The trust's portfolio now consists of 42 properties across several states and Canadian provinces. These assets represent approximately 3.2 million rentable square feet and over 28,000 individual units. The geographic diversification helps the company manage risks associated with localized economic downturns in specific regions. This spread includes significant holdings in both the Sunbelt region and major Canadian metropolitan areas.
"Our 2025 results reflect the continued execution of our growth strategy in a shifting economic environment. We remain focused on optimizing our existing portfolio while identifying disciplined acquisition opportunities that provide long-term value to our stockholders."
— H. Michael Schwartz, Chairman and CEO of Strategic Storage Trust VI, Inc.

Operating Expenses and Occupancy Trends
Operating expenses for the fiscal year totaled $52.1 million, up from $46.8 million in 2024. This increase was driven by higher property taxes and increased labor costs across the facility network. Marketing expenses also saw a slight uptick as the company sought to maintain high occupancy levels in saturated markets. These costs are a standard part of maintaining a large-scale real estate footprint.
The average physical occupancy for the same-store portfolio stood at 91.4% as of December 31, 2025. While this is a slight decrease from the 92.8% reported at the end of 2024, it remains within the company's historical target range.
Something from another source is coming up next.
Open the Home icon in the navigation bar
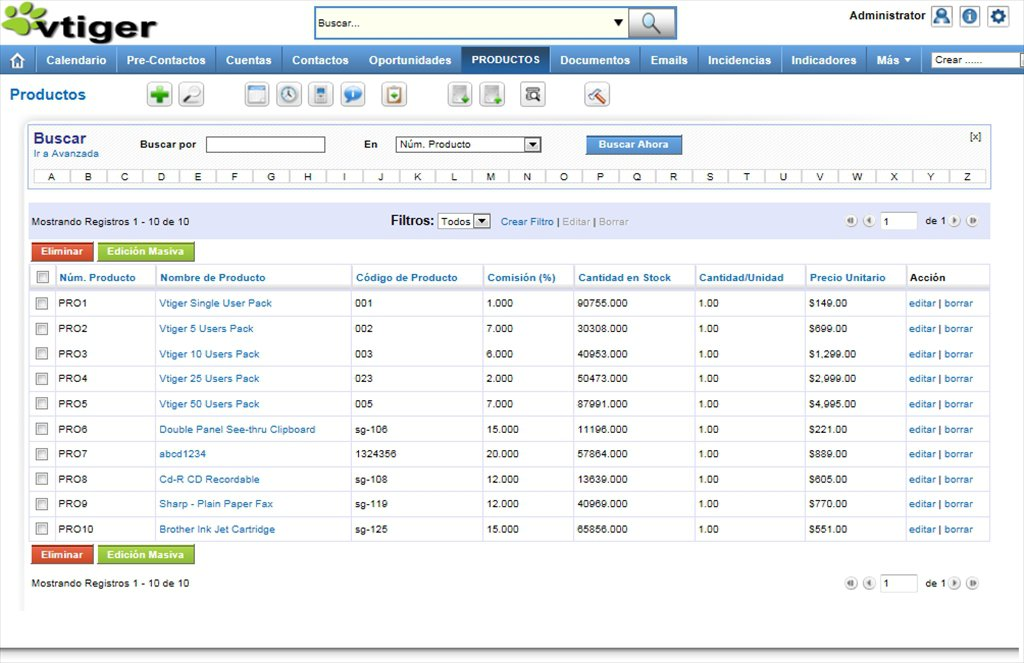 17,60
Management attributed the dip to seasonal fluctuations and increased competition in certain urban markets. The company continues to use dynamic pricing models to balance occupancy and rental rates.
Funds from operations (FFO) attributable to common stockholders was reported at $12.2 million for the year. This metric is often used by REIT investors to gauge the cash-generating capacity of the underlying real estate assets. The FFO per share for the period was $0.27, providing a clearer picture of operational health than net income alone. The discrepancy between net income and FFO is largely due to non-cash depreciation and amortization expenses.
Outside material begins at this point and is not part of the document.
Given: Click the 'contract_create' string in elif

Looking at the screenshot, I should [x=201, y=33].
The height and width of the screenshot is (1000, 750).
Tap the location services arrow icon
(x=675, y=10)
Looking ahead to 2026, the company expects to maintain its focus on operational efficiency and debt management. The board of directors continues to evaluate the market for potential dispositions or further acquisitions that align with the trust's investment objectives. Stockholders should monitor interest rate trends, as these significantly impact the cost of capital for future property developments. The storage industry remains a resilient segment of the broader real estate market heading into the new fiscal year.